◆ TUGAS 1
Menurut blok teks tentang keamanan informasi, mengapa istilah "keamanan informasi" dibedakan dari "keamanan teknologi informasi"? Jelaskan dalam satu sampai tiga kalimat.
◆ TUGAS 2
Apa pengertian keamanan informasi menurut blok teks?
◆ TUGAS 3
Sunting bagian blok teks mulai dari "5. Tinjauan Pustaka" sampai "tidak diizinkan.", dan ganti "infrastruktur" dengan "sarana".

◆ BLOK TEKS
=======

5. Tinjauan Pustaka dan Landasan Teori
5.1. Keamanan Informasi
Keamanan Informasi adalah
suatu upaya untuk mengamankan aset informasi yang dimiliki. Kebanyakan orang mungkin akan bertanya, mengapa “keamanan
informasi” dan bukan “keamanan teknologi informasi” atau IT Security. Kedua
istilah ini sebenarnya sangat terkait, namun mengacu pada dua hal yang sama
sekali berbeda. “Keamanan Teknologi Informasi” atau IT Security mengacu pada
usaha-usaha mengamankan infrastruktur teknologi informasi dari
gangguan-gangguan berupa akses terlarang serta utilisasi jaringan yang
tidak diizinkan.
Berbeda
dengan “keamanan informasi” yang fokusnya justru pada data dan informasi milik
perusahaan Pada konsep ini, usaha-usaha yang dilakukan adalah
merencanakan, mengembangkan serta mengawasi semua kegiatan yang terkait dengan
bagaimana data dan informasi bisnis dapat digunakan serta diutilisasi sesuai
dengan fungsinya serta tidak disalahgunakan atau bahkan dibocorkan ke
pihak-pihak yang tidak berkepentingan.

=======

◆ BARIS DATA
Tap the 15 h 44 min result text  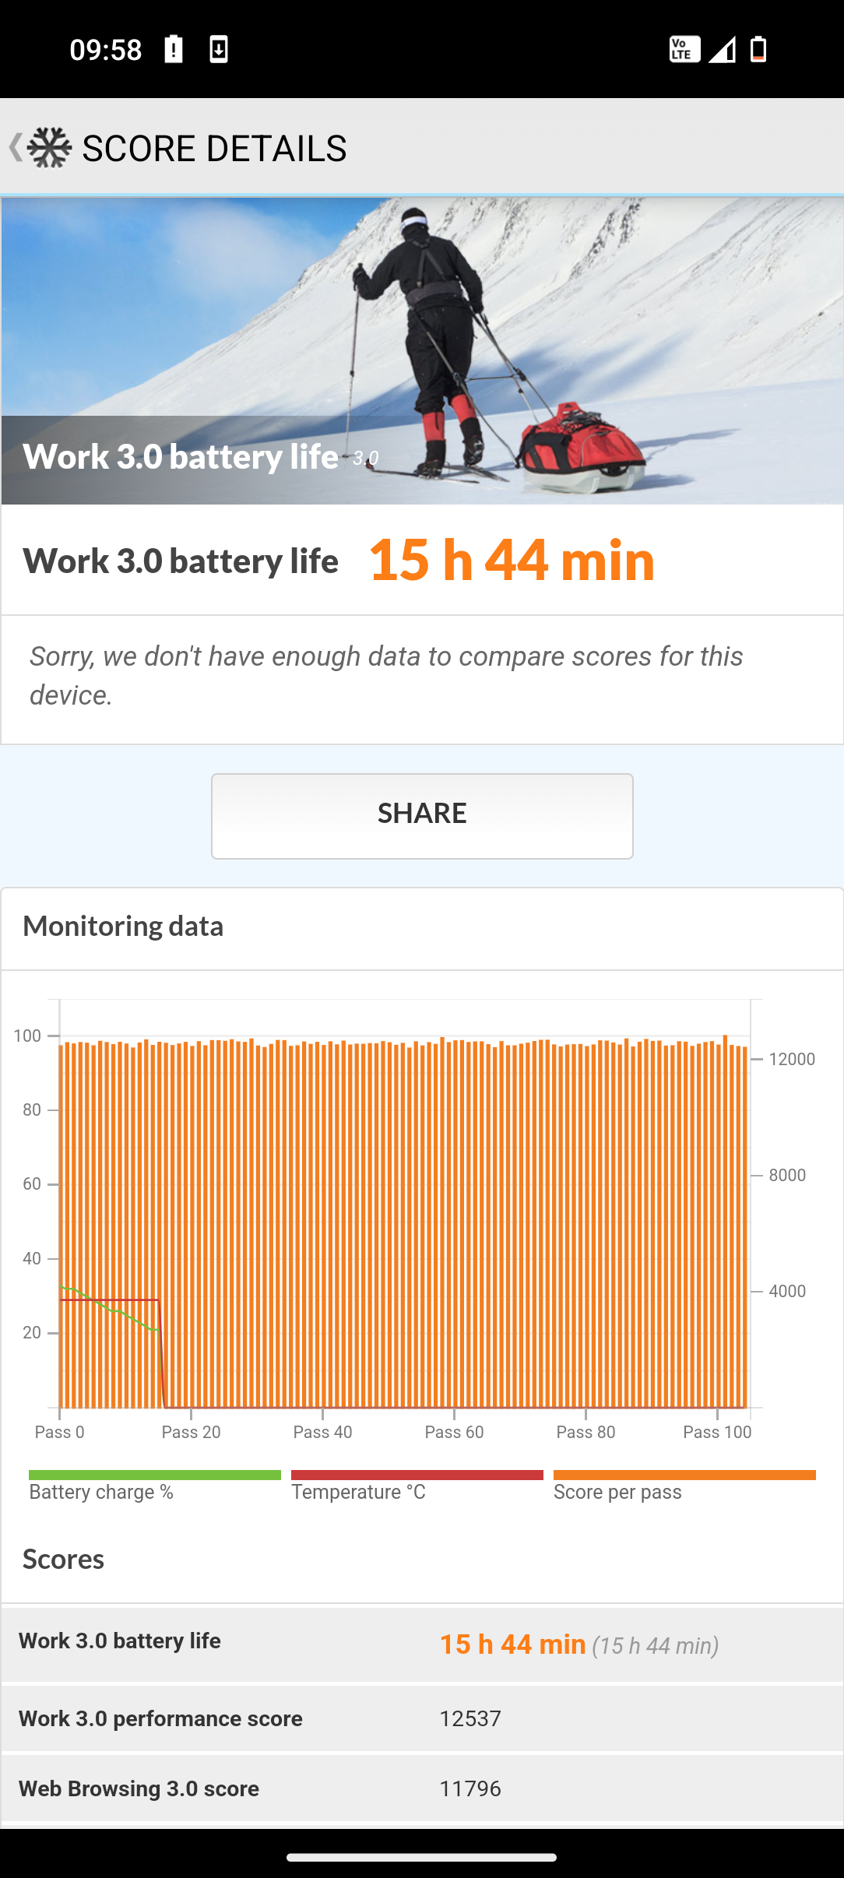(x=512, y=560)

=======

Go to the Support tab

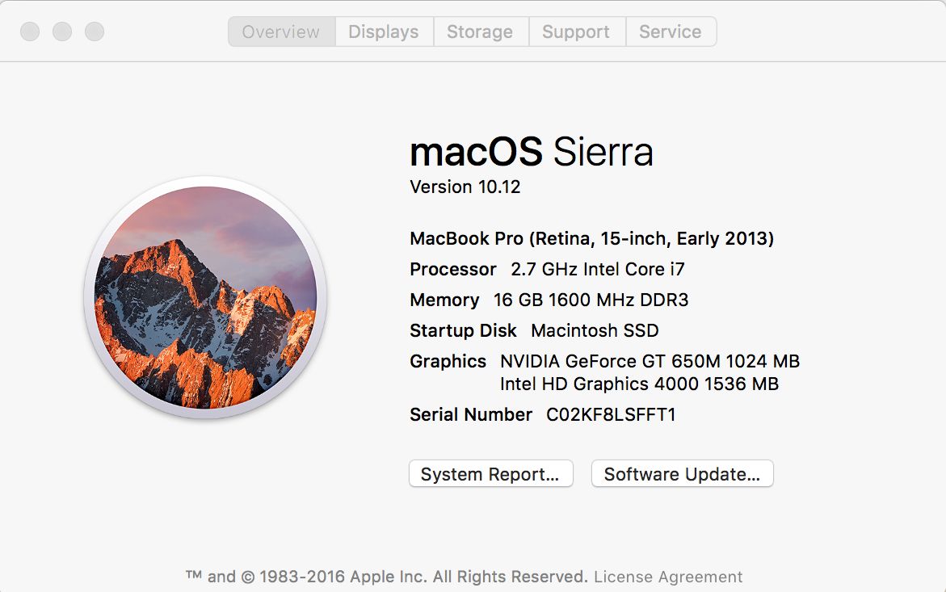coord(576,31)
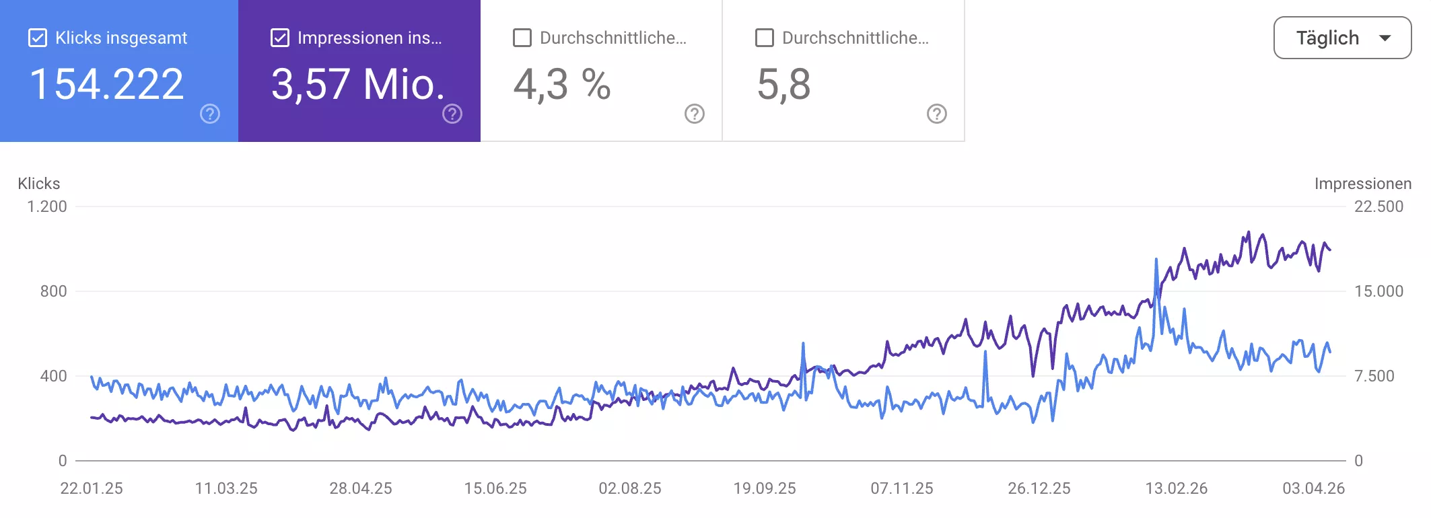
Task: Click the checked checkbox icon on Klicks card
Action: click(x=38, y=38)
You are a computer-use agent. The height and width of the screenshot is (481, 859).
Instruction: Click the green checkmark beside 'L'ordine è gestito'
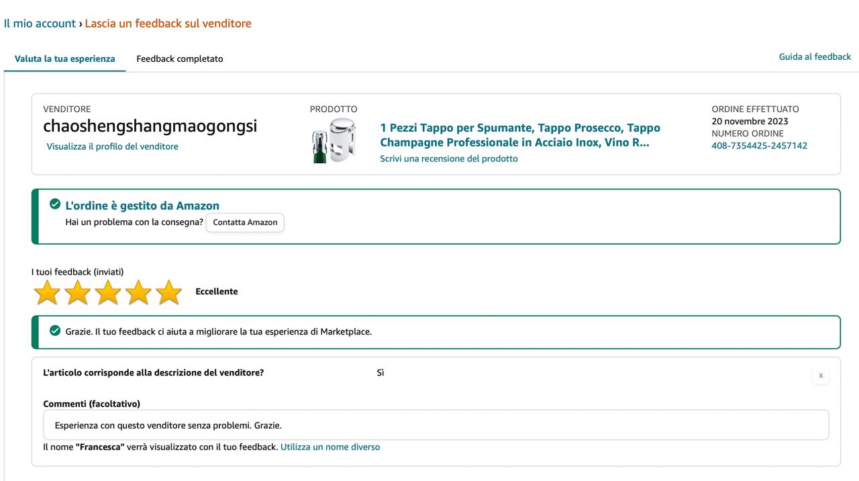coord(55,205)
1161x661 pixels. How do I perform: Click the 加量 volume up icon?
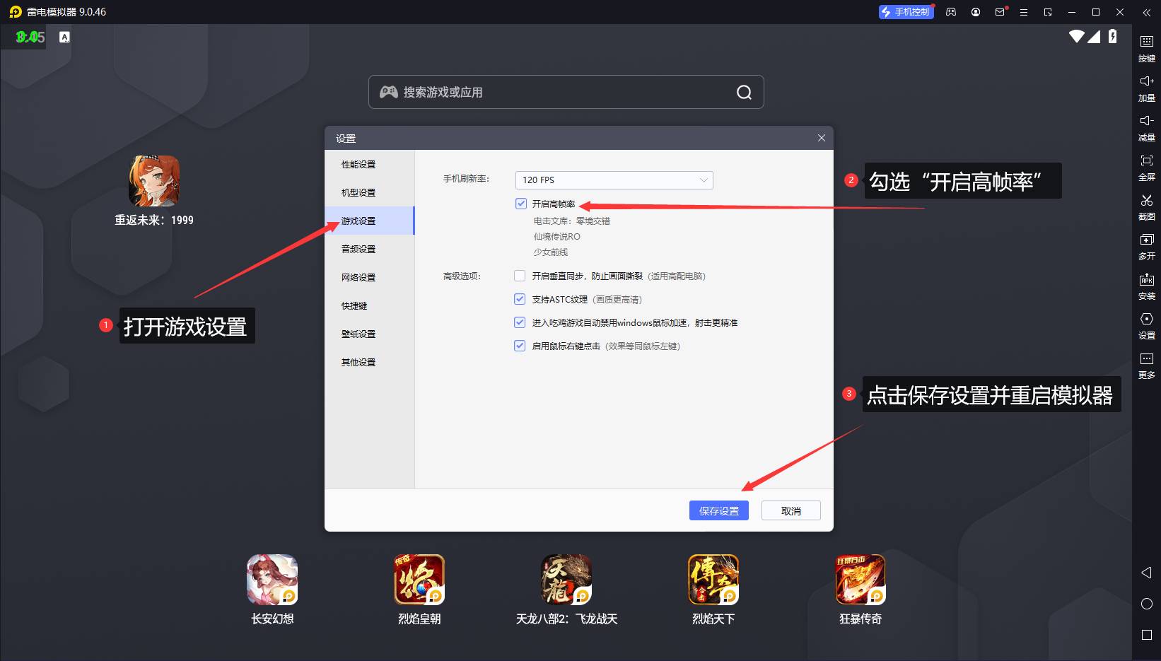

=======

◆ JAWABAN BENAR 1
Kedua istilah itu sangat terkait, tetapi mengacu pada dua hal yang sama sekali berbeda. Keamanan teknologi informasi mengamankan infrastruktur teknologi informasi dari akses terlarang dan utilisasi jaringan yang tidak diizinkan. Keamanan informasi berfokus pada data dan informasi milik perusahaan.

◆ JAWABAN BENAR 2
Suatu upaya untuk mengamankan aset informasi yang dimiliki.

◆ JAWABAN BENAR 3
5. Tinjauan Pustaka dan Landasan Teori
5.1. Keamanan Informasi
Keamanan Informasi adalah
suatu upaya untuk mengamankan aset informasi yang dimiliki. Kebanyakan orang mungkin akan bertanya, mengapa “keamanan
informasi” dan bukan “keamanan teknologi informasi” atau IT Security. Kedua
istilah ini sebenarnya sangat terkait, namun mengacu pada dua hal yang sama
sekali berbeda. “Keamanan Teknologi Informasi” atau IT Security mengacu pada
usaha-usaha mengamankan sarana teknologi informasi dari
gangguan-gangguan berupa akses terlarang serta utilisasi jaringan yang
tidak diizinkan.